Assemble the data baseline you just created with the system's underlying algorithm to let the machine automatically learn patterns.

  1. Return to the left menu, enter the "Training Tasks" area, and click "New Task."
  2. In the task configuration dialog, you only need to mount two key items: (1) the "Dataset Published Version" you created in Step 1; (2) the algorithm (from the algorithm configuration list for the current scenario) and its hyperparameter form.
  3. After saving, the task will be in "Pending Training" status, and hyperparameter configuration automatically syncs to MinIO to generate the training config file. Click the "Start Training" button, and the platform launches the training container via webhookd, with Celery polling MLflow every 30 seconds to track progress.
  4. During actual training (status: "Training"), you can enter the task details to view the Run History List, click a specific run to see its Metric History Curves and Runtime Parameters panel. If current training results are unsatisfactory, click "Stop Training" to interrupt the current run (task status returns to pending), modify configuration, and restart.
  5. After training completes, the task status changes to "Completed." In the run history, click "Download Model" to package the run's artifacts as ZIP and download locally (for offline analysis or external deployment).

3. Build a Consumable Capability (Capability Publishing)

A model's business value can only be realized once it becomes an online API or test endpoint.

  1. After the training task status changes to "Completed," click "Capability Publishing" in the left sidebar and select "New Service."
  2. In the dialog, specify the training task you just completed and its "Model Version Number" (latest means using the latest registered version, or enter a specific version like 1, 2). You can optionally specify "Service Port"; leave blank for docker auto-assignment.
  3. After saving, the system automatically calls webhookd to launch the inference container. In normal cases, the service is created and started immediately; no additional action needed. To switch model versions or port configuration, update the service record; if the container is running, the platform automatically restarts it to apply changes.
  4. To temporarily release resources, click "Stop" to delete the container (service record retained); to completely remove, click "Remove" to force-delete the running container; to delete the record entirely, click "Delete" (the platform cleans up the container first).

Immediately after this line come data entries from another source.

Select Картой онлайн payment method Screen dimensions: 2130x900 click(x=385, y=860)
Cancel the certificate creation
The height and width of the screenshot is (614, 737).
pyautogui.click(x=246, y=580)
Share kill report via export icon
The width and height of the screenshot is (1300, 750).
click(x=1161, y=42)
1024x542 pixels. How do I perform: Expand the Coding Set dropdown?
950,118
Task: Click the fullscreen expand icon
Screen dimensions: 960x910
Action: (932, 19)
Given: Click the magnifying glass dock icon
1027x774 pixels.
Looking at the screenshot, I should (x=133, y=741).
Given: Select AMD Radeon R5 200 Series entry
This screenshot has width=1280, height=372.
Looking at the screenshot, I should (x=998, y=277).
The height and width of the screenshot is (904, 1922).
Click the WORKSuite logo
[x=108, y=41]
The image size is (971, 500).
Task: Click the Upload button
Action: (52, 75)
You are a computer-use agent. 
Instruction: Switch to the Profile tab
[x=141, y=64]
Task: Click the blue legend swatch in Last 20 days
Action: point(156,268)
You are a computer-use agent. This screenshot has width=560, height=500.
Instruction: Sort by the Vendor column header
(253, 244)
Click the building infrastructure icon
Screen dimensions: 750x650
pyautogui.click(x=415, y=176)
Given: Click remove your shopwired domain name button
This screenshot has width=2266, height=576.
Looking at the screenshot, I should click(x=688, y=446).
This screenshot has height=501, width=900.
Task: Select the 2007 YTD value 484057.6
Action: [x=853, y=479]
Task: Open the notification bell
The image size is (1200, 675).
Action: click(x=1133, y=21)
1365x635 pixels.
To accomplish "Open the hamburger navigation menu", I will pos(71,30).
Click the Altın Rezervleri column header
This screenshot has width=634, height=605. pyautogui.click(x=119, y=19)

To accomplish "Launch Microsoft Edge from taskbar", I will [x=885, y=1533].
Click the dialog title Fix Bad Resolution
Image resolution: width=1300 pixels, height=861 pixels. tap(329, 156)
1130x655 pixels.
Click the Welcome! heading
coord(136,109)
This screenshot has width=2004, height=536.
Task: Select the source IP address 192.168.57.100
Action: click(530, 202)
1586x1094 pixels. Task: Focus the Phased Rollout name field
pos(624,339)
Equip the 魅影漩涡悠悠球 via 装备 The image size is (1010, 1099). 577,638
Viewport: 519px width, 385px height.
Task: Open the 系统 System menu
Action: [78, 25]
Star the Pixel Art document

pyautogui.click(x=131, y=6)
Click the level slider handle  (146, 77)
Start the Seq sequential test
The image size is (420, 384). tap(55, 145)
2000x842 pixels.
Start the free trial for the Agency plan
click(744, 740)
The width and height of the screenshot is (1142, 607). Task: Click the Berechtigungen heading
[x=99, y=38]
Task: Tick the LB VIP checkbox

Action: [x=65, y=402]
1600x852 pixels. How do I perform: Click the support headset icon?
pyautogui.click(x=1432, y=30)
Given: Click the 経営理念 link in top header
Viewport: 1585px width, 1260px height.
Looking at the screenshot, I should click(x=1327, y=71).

Result Verification and Closure

After successfully launching the container (i.e., the service status displays Active/Started), do not leave the page just yet:

  1. Find your deployed service in the Capability Publishing section and click the "Online Inference" button.
  2. In the visual interactive window that appears, submit a piece of completely new data or a local test image that was never fed to the model, and click submit.
  3. Observe the model output results in the Inference Response Area below, and evaluate whether the identification and labeling are accurate.
  4. Business closure recommendation: Once the inference quality meets your acceptance criteria, your related client systems or internal operations modules can integrate with the unified API published by this service for fully automated high-frequency identification calls. If the results are unsatisfactory, return to the "Dataset Management" step, supplement your special case data, republish as V2, and conduct a new round of iterative training.